Bearing the scars of past attempts to bargain with Republicans, and having presided over the grueling path to an economic recovery that has finally gained momentum, Obama was certainly entitled to stake out the territory he hopes his party will stand for going into the next presidential election. But this State of the Union address was delivered to the most hostile Congress of his tenure, with Republicans in full control for the first time. If the last two years of Obama’s presidency are to be more than a prelude to the next administration – and let’s hold out fervent, if not desperate, hope that they will be — the president and Congress will have to do more than reiterate their favorite partisan attachments.
Some aspects of Obama’s stated priorities in his “fourth quarter” could appeal to both teams. More tax credits and funding for child care, higher education and two-earner families should have broad resonance, especially as income inequality and stagnation have become a more bipartisan concern. Obama’s stated support for more free-trade agreements and an authorization of use of force against Islamic State extremists also hold appeal for the party opposite.

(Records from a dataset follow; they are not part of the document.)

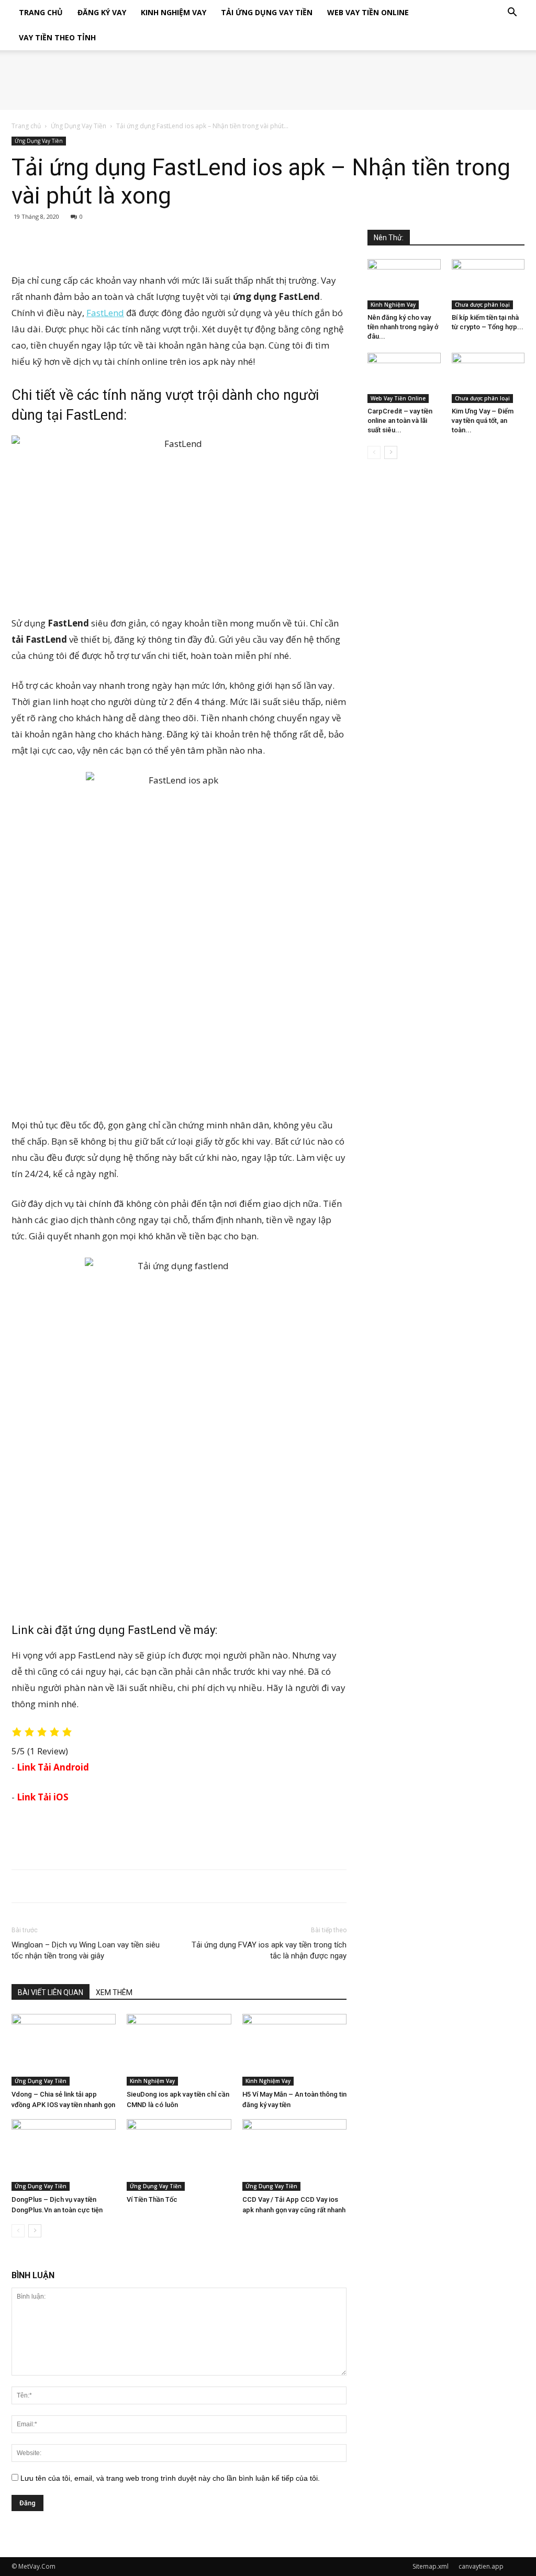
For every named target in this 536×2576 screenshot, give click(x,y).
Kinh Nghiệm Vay (173, 12)
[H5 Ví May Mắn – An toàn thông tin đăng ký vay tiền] (294, 2050)
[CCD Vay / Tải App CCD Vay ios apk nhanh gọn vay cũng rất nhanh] (294, 2155)
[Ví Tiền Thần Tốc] (179, 2155)
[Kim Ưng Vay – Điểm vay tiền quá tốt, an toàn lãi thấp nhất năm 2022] (488, 378)
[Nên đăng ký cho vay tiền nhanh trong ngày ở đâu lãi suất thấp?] (404, 284)
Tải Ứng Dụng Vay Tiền (266, 12)
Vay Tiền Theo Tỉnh (57, 37)
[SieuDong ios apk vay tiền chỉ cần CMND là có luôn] (179, 2050)
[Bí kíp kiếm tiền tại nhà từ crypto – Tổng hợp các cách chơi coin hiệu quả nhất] (488, 284)
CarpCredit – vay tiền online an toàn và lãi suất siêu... (399, 420)
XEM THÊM (114, 1992)
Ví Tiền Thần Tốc (152, 2199)
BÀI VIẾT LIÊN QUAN (50, 1992)
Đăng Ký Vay (101, 12)
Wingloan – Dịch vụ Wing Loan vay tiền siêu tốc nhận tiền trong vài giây (86, 1950)
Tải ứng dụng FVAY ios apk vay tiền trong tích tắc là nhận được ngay (269, 1950)
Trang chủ (26, 125)
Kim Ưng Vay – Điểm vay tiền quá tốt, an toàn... (482, 420)
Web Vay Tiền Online (368, 12)
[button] (511, 13)
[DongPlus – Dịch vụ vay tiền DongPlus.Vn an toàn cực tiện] (64, 2155)
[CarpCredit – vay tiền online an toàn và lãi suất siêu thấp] (404, 378)
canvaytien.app (481, 2566)
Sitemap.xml (430, 2566)
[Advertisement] (179, 245)
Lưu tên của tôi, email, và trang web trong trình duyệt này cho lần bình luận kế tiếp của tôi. (170, 2478)
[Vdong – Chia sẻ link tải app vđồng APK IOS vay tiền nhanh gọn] (64, 2050)
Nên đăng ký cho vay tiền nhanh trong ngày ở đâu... (403, 326)
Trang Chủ (41, 12)
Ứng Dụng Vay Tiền (78, 125)
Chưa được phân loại (482, 304)
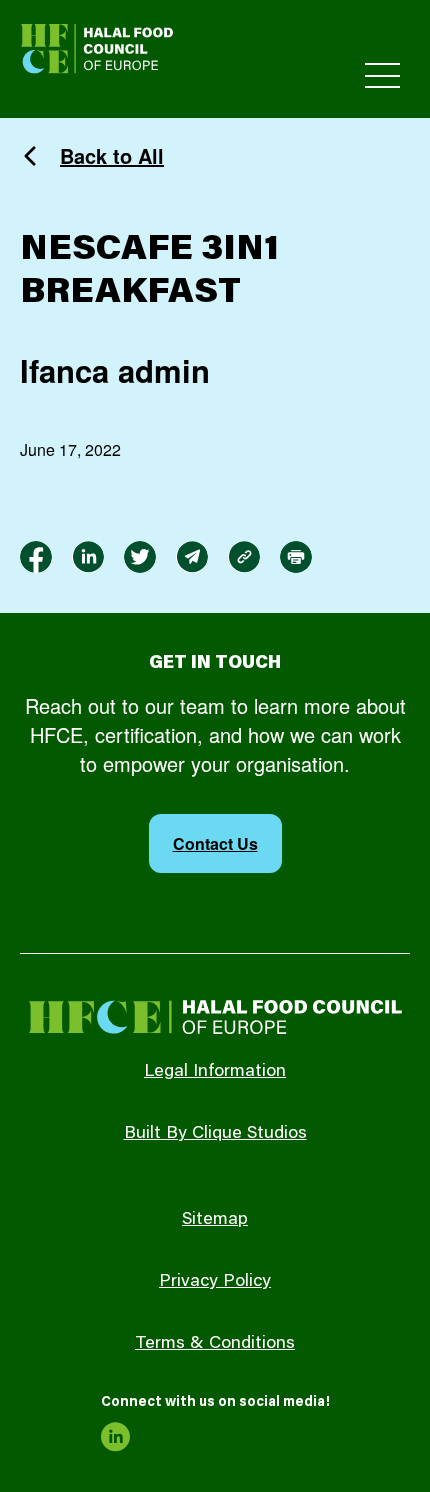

To have any chance of advancing his legislative agenda amid divided government, Obama will have to make true concessions. The Keystone XL pipeline is one obvious opportunity, being not nearly as world-shaking as its enemies or friends have suggested. Completing the project simply isn’t going to make or break global climate change or Canadian tar-sands exploitation. The president ought to unclog the project in exchange for Republican movement on one of his initiatives.
Obama previously proposed corporate-tax reductions, a concession that could be the basis for a larger tax-reform deal. Both the president and Republican leaders have expressed support for such a negotiation.
Of course, the dominant theme on both sides — and the safest prediction — is polarization. But any substantial improvement of the government’s collective state is unlikely without a degree of union.